*** EXTRACTED MATERIAL Section Begins ***
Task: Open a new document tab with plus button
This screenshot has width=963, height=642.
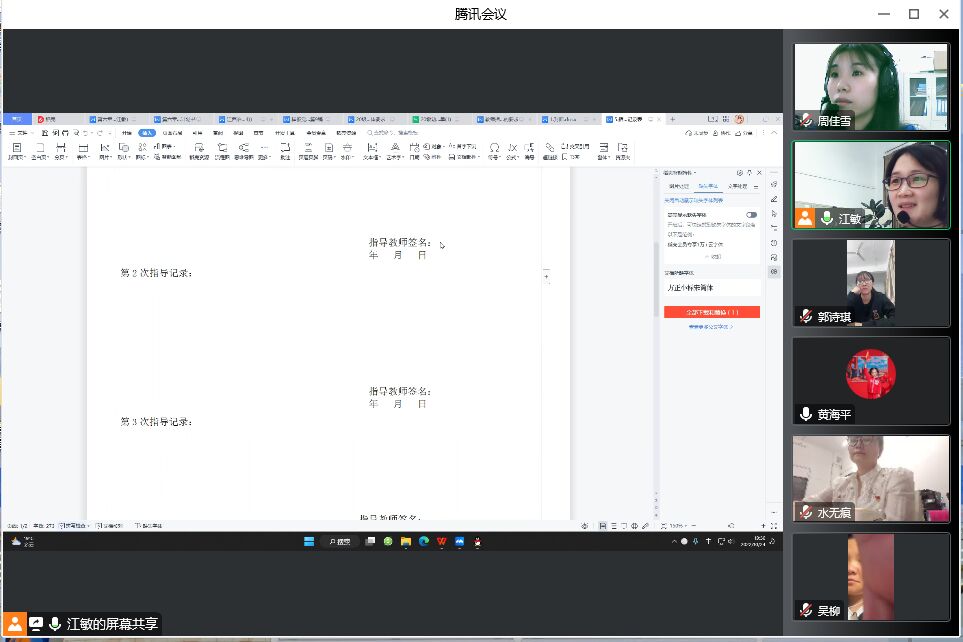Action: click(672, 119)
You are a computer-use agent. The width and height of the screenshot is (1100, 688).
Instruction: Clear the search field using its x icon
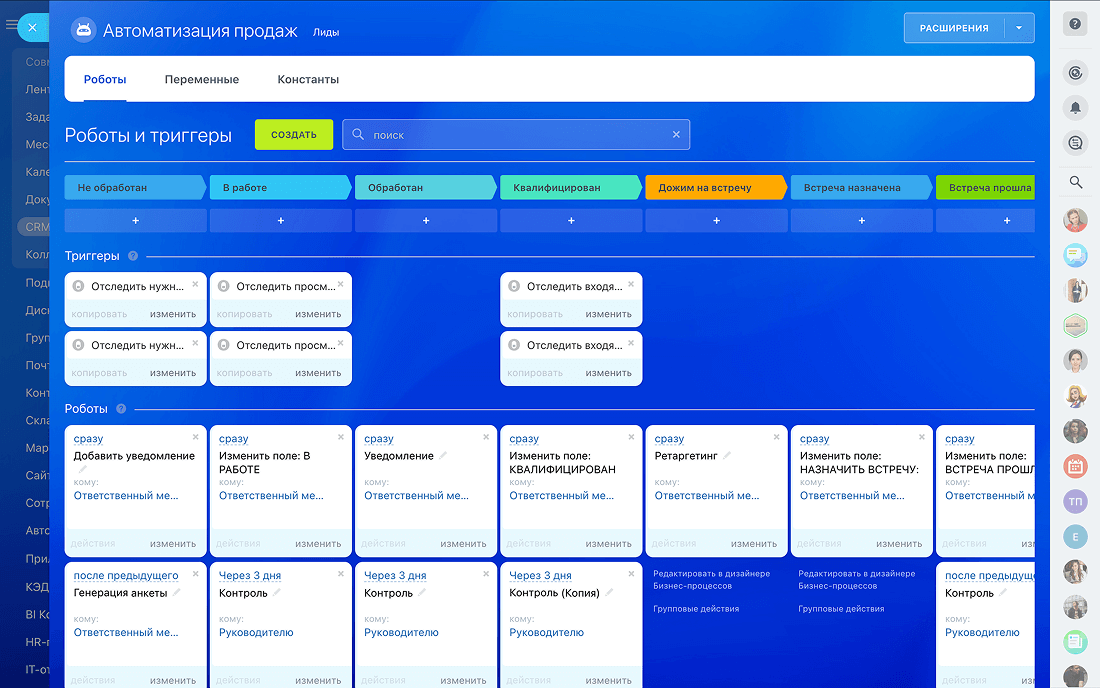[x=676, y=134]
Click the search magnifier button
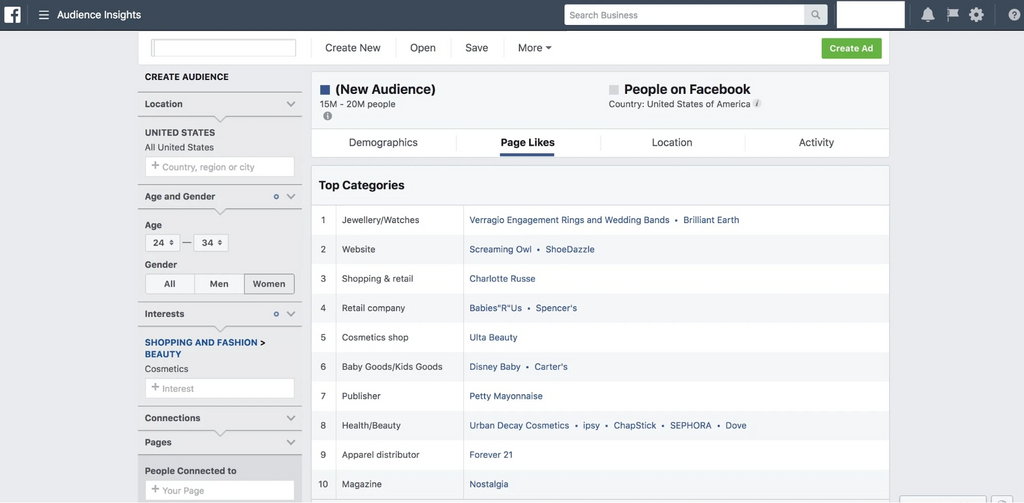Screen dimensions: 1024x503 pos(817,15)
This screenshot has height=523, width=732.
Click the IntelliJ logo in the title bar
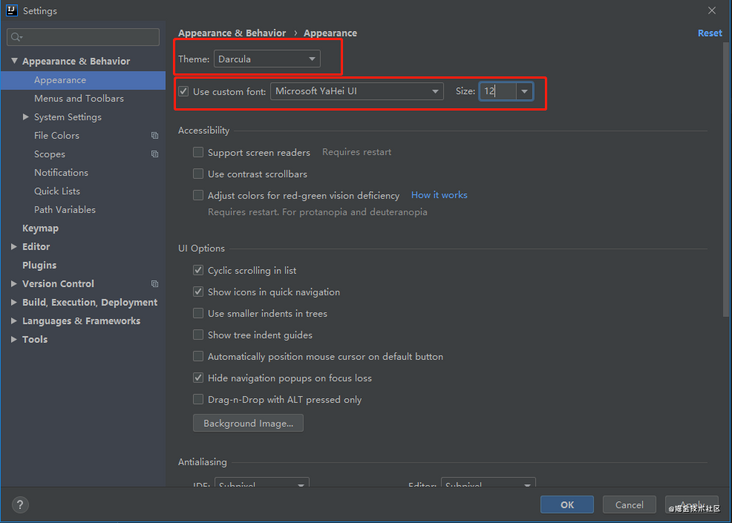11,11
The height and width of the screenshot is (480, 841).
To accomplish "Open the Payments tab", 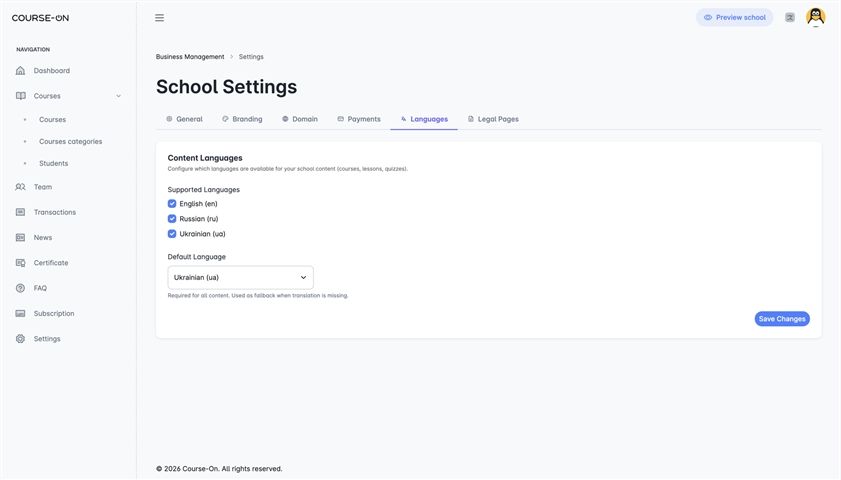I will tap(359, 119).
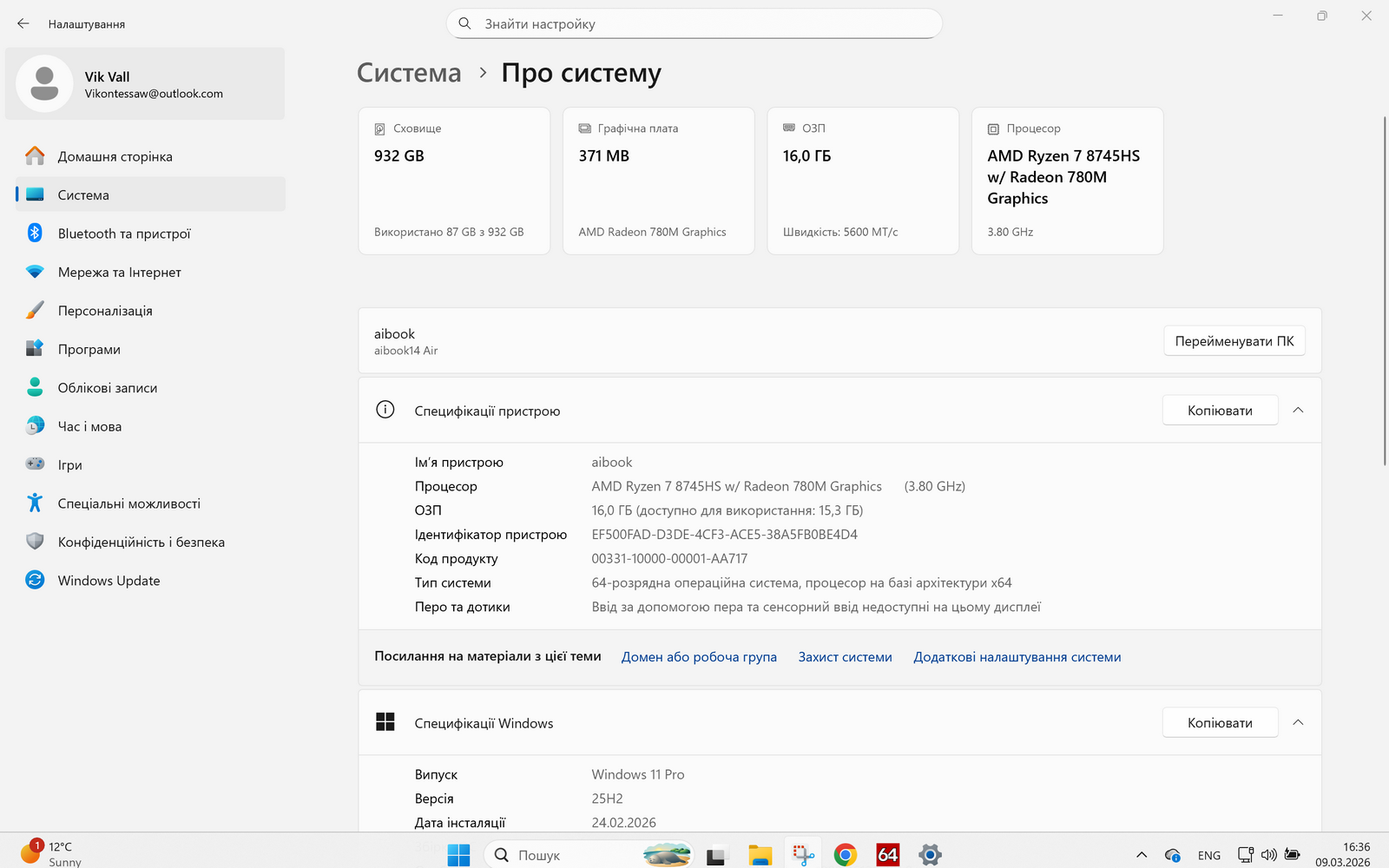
*** EXTRACTED MATERIAL Section Ends ***
Print, exactly, each line above from the one with "Instruction: Clear the" to the one with "The height and", end lines included. Leave pictures out of it.

* [PROBLEM SOLUTION]:
Instruction: Clear the search field using its x icon
[x=676, y=134]
Click the search magnifier button
Screen dimensions: 1024x503 pos(817,15)
This screenshot has height=523, width=732.
Click the IntelliJ logo in the title bar
11,11
The height and width of the screenshot is (480, 841).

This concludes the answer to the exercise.